Sunday, 21 August 2022

Sunday meditation: Gratitude


'It is not happiness that makes us grateful. It is gratefulness that makes us happy. Every moment is a gift. There is no certainty that you will have another moment, with all the opportunity that it contains. The gift within every gift is the opportunity it offers us. Most often it is the opportunity to enjoy it, but sometimes a difficult gift is given to us and that can be an opportunity to rise to the challenge.'            David Steindl-Rast 

Saturday, 20 August 2022

Calke Abbey stables and church

Calke Abbey is set in a sizeable estate, with gardens and a deer park. It also has a huge stable block, part of which is now used for weddings. I'm assuming that they used to keep racehorses or something here, but surprisingly I can't find any info about this anywhere.
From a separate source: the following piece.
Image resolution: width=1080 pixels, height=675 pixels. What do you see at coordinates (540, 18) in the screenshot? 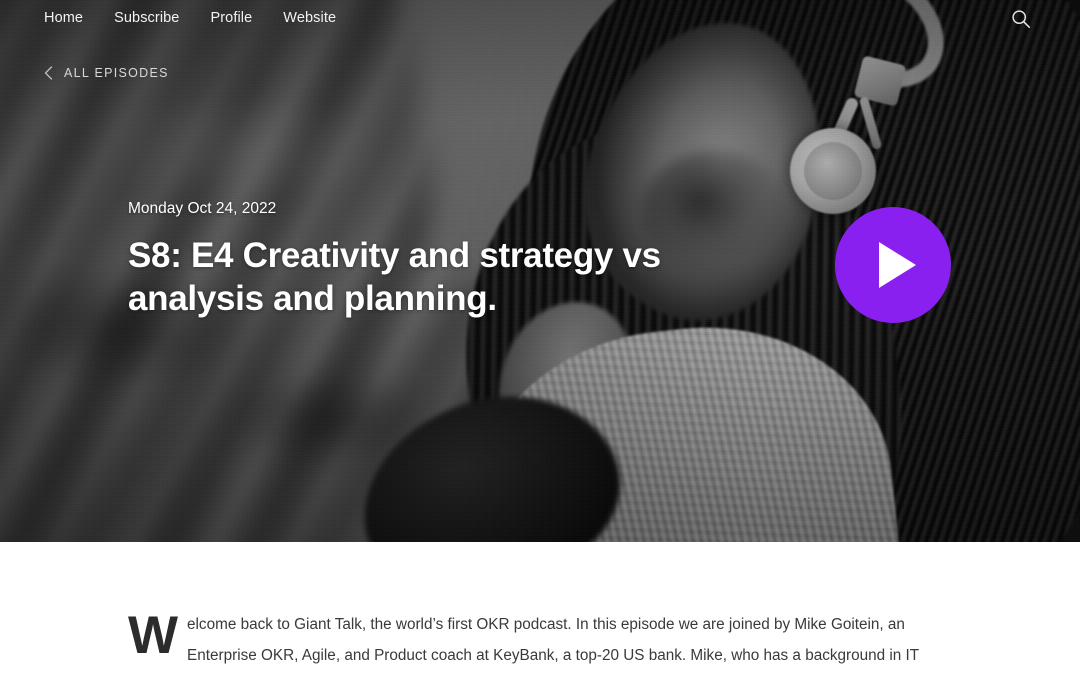
I see `top-navigation-bar: Home Subscribe Profile Website` at bounding box center [540, 18].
Like the rest of the property, it is somewhat rundown and littered with bits and bobs just lying around. 


There is a sizeable blacksmith's forge, another reason that leads me to assume the equine enterprise was at one time quite significant. 

The church of St Giles is now a private manorial chapel, rebuilt in Gothic Revival style in 1827 by Sir George Crewe. Before that there was a medieval church associated with Calke Priory, and then it became a parish church for the village of Calke. 

It's small and relatively plain inside, full of memorials to Calke Abbey's family members, including the diamond shaped funerary hatchments. These are heraldic devices that were hung for a few months outside the mansions of the gentry when they died, before being lodged in the family chapel or parish church. You see them in many churches associated with noble families. 


I didn't have time to explore the gardens, but on the way back to the car I noticed these unusual cattle. From a quick Google search, I think they are native English Longhorns, nowadays a relatively rare breed. The land in the Midlands and further south is even more parched than up here. All the grass is so dry and brown that the animals are effectively eating hay right there in the meadows.